Analytic, Empirical, and Monte Carlo Bayesian Methods for Uncertainty Estimation

In the realm of machine learning, the robustness and reliability of predictive models are important, especially when confronted with Out-of-Distribution (OOD) data that deviate from the training distribution. Bayesian models stand out for their probabilistic foundations, being able to offer ways to quantify uncertainty. This project will present a survey of already-established methods of estimating uncertainty, as well as how we adapted/generalized them.

Motivation

Many practical uses of deep neural network (DNN) models involve using them with a restricted amount of training data, which doesn’t encompass all the potential inputs the model might face when actually used. This exposes a significant limitation of models based on data: they can behave unpredictably when dealing with inputs that differ from the data they were trained on, known as out-of-distribution (OOD) inputs. Machine learning models that are trained within a closed-world framework often mistakenly identify test samples from unfamiliar classes as belonging to one of the recognized categories with high confidence. This tendency of the model to make overconfident misclassifications is sometimes described in the literature as “arrogance.” This can be catastrophical when such models are deployed in the real world. For instance, in self-driving technology, the system should warn the user and transfer the control to the human driver when it encounters unfamiliar scenes or objects that were not present in its training data, and thus it is unable to make a safe and reliable decision.

Consequently, there has been a surge of research focused on improving DNN models to be able to assess their own uncertainty and recognize OOD inputs during their operational phase . Not only improving their usage in safety critical settings, being able to predict model uncertainty is important in predicting model performance. With increased ability to predict model performance, we can improve the training process and improve inference. In this project, we explore 3 different methods of quantifying uncertainty: Monte Carlo Dropout, Sketching Curvature for Efficient Out-of-Distribution Detection (SCOD), and Stochastic Weight Averaging Gaussian (SWAG). We’ll also attempt to modify these existing methods and even combine them in order to provide improvements to practicality such as RAM usage and improvements to important metrics we establish. We develop 2 methods, SCODv2 which is an extends a simple isotropic prior used by SCOD and SCWAG which combines elements of both SCOD and SWAG.

Stochastic Weight Averaging Gaussian (SWAG)

SWAG is a method that can improve generalization in deep learning settings. It approximates the posterior distribution of weights as a normal distribution with mean determined by an average of weight iterates and covariance determined by the sum of the running variances of each weight and a low rank covariance matrix. More specifically, we use the following to perform our weight updates.

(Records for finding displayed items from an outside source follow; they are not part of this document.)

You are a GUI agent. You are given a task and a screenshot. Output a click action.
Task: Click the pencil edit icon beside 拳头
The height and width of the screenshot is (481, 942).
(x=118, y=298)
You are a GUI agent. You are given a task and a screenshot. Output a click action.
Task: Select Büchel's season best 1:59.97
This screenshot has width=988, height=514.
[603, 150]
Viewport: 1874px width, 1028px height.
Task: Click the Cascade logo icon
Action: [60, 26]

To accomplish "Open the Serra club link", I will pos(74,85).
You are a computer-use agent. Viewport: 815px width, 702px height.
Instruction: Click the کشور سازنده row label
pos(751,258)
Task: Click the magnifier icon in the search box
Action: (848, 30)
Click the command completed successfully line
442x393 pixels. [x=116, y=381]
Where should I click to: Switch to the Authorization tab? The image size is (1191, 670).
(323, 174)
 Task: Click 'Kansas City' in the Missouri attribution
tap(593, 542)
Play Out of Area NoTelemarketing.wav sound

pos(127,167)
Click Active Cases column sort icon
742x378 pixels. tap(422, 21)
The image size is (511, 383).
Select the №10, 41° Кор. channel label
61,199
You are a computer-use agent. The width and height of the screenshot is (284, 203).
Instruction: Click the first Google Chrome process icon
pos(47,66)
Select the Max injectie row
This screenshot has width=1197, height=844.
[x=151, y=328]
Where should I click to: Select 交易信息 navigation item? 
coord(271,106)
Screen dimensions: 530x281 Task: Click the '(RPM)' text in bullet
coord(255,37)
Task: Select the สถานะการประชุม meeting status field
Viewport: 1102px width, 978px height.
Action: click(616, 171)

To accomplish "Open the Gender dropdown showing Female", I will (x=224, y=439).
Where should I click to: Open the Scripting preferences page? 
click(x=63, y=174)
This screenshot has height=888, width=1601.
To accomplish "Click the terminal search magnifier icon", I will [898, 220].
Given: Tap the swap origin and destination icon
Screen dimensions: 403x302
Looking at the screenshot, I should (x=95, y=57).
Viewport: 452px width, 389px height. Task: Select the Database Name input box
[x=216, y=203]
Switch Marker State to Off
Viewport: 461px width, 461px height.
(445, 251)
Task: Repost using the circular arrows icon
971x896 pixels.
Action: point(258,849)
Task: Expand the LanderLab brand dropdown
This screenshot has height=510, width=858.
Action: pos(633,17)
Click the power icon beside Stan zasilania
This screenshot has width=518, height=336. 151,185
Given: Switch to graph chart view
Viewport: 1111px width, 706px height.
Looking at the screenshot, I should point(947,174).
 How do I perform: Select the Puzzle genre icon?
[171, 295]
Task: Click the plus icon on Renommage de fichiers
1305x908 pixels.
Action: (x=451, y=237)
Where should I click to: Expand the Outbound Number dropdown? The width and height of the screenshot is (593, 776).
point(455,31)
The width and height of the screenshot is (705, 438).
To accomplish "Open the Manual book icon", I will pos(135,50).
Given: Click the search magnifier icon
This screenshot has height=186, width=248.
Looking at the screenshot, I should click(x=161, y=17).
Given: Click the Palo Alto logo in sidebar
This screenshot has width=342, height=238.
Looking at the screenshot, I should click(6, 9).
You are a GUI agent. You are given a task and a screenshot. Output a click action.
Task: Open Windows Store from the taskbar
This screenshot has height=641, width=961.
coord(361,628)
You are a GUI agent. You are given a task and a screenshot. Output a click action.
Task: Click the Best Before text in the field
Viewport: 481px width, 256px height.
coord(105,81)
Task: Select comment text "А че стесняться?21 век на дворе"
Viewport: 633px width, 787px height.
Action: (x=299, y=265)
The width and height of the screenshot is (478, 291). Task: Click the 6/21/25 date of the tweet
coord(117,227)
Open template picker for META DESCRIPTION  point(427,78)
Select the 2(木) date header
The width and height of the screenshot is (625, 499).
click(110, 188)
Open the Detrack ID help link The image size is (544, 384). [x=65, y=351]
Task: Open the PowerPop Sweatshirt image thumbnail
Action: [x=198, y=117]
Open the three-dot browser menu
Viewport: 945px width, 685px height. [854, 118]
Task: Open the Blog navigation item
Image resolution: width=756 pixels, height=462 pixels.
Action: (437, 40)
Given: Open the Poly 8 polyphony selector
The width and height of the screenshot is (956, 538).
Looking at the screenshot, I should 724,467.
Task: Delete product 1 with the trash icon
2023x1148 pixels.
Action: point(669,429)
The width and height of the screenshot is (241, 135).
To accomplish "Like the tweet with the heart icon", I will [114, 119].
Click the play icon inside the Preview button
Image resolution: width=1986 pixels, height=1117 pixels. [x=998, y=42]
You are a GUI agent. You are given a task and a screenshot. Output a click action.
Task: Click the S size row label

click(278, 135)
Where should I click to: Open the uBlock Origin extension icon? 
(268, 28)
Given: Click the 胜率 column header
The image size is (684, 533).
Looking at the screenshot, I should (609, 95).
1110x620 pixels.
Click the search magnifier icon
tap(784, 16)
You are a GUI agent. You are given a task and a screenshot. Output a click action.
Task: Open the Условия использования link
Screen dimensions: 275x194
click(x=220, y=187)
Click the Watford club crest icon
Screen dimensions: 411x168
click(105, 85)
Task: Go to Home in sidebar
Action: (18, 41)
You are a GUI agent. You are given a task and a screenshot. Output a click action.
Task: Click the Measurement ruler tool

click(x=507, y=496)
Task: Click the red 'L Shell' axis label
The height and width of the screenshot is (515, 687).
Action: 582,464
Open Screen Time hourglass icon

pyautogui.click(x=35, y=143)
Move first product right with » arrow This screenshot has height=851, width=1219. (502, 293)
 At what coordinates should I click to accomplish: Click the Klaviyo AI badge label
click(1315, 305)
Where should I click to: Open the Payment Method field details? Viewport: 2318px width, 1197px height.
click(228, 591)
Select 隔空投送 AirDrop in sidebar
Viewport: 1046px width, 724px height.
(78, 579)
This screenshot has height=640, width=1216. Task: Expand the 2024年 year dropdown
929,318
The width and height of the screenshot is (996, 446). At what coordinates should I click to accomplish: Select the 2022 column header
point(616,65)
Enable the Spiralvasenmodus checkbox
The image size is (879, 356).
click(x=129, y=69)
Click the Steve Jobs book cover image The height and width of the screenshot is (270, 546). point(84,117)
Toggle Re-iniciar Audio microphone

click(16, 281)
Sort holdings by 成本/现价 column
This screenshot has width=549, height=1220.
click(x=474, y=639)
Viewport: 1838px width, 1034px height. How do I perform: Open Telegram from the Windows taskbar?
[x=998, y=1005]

def train_swag(net, loader, num_epochs=5, K=25, swag_freq=50, swag_start=1):
    theta = get_all_weights(net)
    d = theta.shape[0]
    D = torch.zeros((d,K)).cpu()
    theta_bar = theta.clone().cpu()
    M2 = torch.zeros(d).cpu()
    sigmas = torch.zeros(d).cpu()
    optimizer = optim.Adam(net.parameters(), lr=0.001)

    net.train()
    for epoch in range(num_epochs):
        train_loss = 0
        n_ = 0
        for batch_idx, (data, target) in enumerate(loader):
            optimizer.zero_grad()
            output = net(data.to(device))
            loss = F.cross_entropy(output, target.to(device))
            loss.backward()
            optimizer.step()
            train_loss += loss
            if batch_idx % swag_freq == 0:
                if (swag_start <= epoch):
                    with torch.no_grad():
                        w1 = n_/(1+n_)
                        w2 = 1/(1+n_)
                        theta = get_all_weights(net).cpu()
                        theta_bar_new = w1*theta_bar + w2*theta
                        M2 = M2 + (theta-theta_bar)*(theta-theta_bar_new)
                        theta_bar = theta_bar_new.clone().cpu()
                        D[:,0:-1] = D[:,1:]
                        D[:,-1] = theta - theta_bar
                        sigmas = M2/(1+n_)
                        n_ += 1
    return theta_bar, sigmas, D

The learned \(\bar{w} \in \mathbf{R}^d\) is the mean of the posterior distribution on weights. The \(\Sigma\) vector represents the running variance of the weights and can be diagonalized to get a very rough posterior. (The method we used to determine the running variance is unlike the one presented in the SWAG paper due to issues with numerical instability and catastrophic cancellation which resulted in negative variances. To address this issue we used Welford’s online algorithm.) The \(D\) matrix contains the last \(K\) deviations of updated \(w\) values from \(\bar{w}\) (including the effect that the updated \(w\) has on \(\bar{w}\)). This allows us to form a rank \(K\) approximation of the posterior covariance. Thus we have the posterior \(P(w\mid\mathcal{D}) = \mathcal{N}\left(\bar{w}, \frac{1}{2}\left(\text{diag}(\Sigma) + \frac{DD^T}{K-1} \right)\right)\). To sample from the posterior, we do the following reparametrization

\[z_d \sim \mathcal{N}(0, \mathbf{I}_d)\] \[z_K \sim \mathcal{N}(0, \mathbf{I}_K)\] \[\tilde{w} = \bar{w} + \frac{1}{\sqrt{2}}\text{diag}(\Sigma)^{\frac{1}{2}}z_d + \frac{1}{\sqrt{2(K-1)}}Dz_K\]

It is important to note that while a prior distribution on weights is not specified, it is implicitly chosen through how often we update our running average of the weights, variances, and deviations, as well as the optimizer being used.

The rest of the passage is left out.